#### [Your task]
Swap "Username" for "Email" in the rows below and write them out again with nothing else changed.

***

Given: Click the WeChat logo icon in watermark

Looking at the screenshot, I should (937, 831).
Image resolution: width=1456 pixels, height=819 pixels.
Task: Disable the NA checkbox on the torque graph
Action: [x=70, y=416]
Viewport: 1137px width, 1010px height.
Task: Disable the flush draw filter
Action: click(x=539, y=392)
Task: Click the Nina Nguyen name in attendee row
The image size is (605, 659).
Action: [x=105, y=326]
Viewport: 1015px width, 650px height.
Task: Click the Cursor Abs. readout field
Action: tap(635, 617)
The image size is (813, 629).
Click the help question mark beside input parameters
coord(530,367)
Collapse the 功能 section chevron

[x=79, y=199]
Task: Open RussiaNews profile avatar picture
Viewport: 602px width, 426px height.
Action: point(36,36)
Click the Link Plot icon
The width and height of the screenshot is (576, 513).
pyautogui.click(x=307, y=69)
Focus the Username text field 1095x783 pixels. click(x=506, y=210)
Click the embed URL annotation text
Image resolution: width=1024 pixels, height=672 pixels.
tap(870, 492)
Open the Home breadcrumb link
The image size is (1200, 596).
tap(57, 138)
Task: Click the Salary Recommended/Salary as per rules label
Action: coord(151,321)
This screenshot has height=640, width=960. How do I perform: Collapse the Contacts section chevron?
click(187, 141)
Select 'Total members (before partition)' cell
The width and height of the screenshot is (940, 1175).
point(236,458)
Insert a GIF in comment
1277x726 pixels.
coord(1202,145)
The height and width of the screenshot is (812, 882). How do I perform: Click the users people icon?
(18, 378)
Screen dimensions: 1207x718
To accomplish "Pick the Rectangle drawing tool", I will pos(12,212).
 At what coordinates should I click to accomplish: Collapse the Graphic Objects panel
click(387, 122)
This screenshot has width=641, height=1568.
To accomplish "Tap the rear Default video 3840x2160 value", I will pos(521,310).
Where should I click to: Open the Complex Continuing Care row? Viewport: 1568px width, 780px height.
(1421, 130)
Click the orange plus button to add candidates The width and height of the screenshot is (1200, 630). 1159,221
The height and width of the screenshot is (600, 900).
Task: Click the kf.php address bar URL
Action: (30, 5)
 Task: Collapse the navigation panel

***

#### [Result for this exercise]
Given: Click the WeChat logo icon in watermark

Looking at the screenshot, I should (937, 831).
Image resolution: width=1456 pixels, height=819 pixels.
Task: Disable the NA checkbox on the torque graph
Action: [x=70, y=416]
Viewport: 1137px width, 1010px height.
Task: Disable the flush draw filter
Action: click(x=539, y=392)
Task: Click the Nina Nguyen name in attendee row
The image size is (605, 659).
Action: [x=105, y=326]
Viewport: 1015px width, 650px height.
Task: Click the Cursor Abs. readout field
Action: tap(635, 617)
The image size is (813, 629).
Click the help question mark beside input parameters
coord(530,367)
Collapse the 功能 section chevron

[x=79, y=199]
Task: Open RussiaNews profile avatar picture
Viewport: 602px width, 426px height.
Action: point(36,36)
Click the Link Plot icon
The width and height of the screenshot is (576, 513).
pyautogui.click(x=307, y=69)
Focus the Email text field 1095x783 pixels. click(x=506, y=210)
Click the embed URL annotation text
Image resolution: width=1024 pixels, height=672 pixels.
tap(870, 492)
Open the Home breadcrumb link
The image size is (1200, 596).
tap(57, 138)
Task: Click the Salary Recommended/Salary as per rules label
Action: coord(151,321)
This screenshot has height=640, width=960. How do I perform: Collapse the Contacts section chevron?
click(187, 141)
Select 'Total members (before partition)' cell
The width and height of the screenshot is (940, 1175).
point(236,458)
Insert a GIF in comment
1277x726 pixels.
coord(1202,145)
The height and width of the screenshot is (812, 882). How do I perform: Click the users people icon?
(18, 378)
Screen dimensions: 1207x718
To accomplish "Pick the Rectangle drawing tool", I will pos(12,212).
 At what coordinates should I click to accomplish: Collapse the Graphic Objects panel
click(387, 122)
This screenshot has width=641, height=1568.
To accomplish "Tap the rear Default video 3840x2160 value", I will pos(521,310).
Where should I click to: Open the Complex Continuing Care row? Viewport: 1568px width, 780px height.
(1421, 130)
Click the orange plus button to add candidates The width and height of the screenshot is (1200, 630). 1159,221
The height and width of the screenshot is (600, 900).
Task: Click the kf.php address bar URL
Action: (30, 5)
 Task: Collapse the navigation panel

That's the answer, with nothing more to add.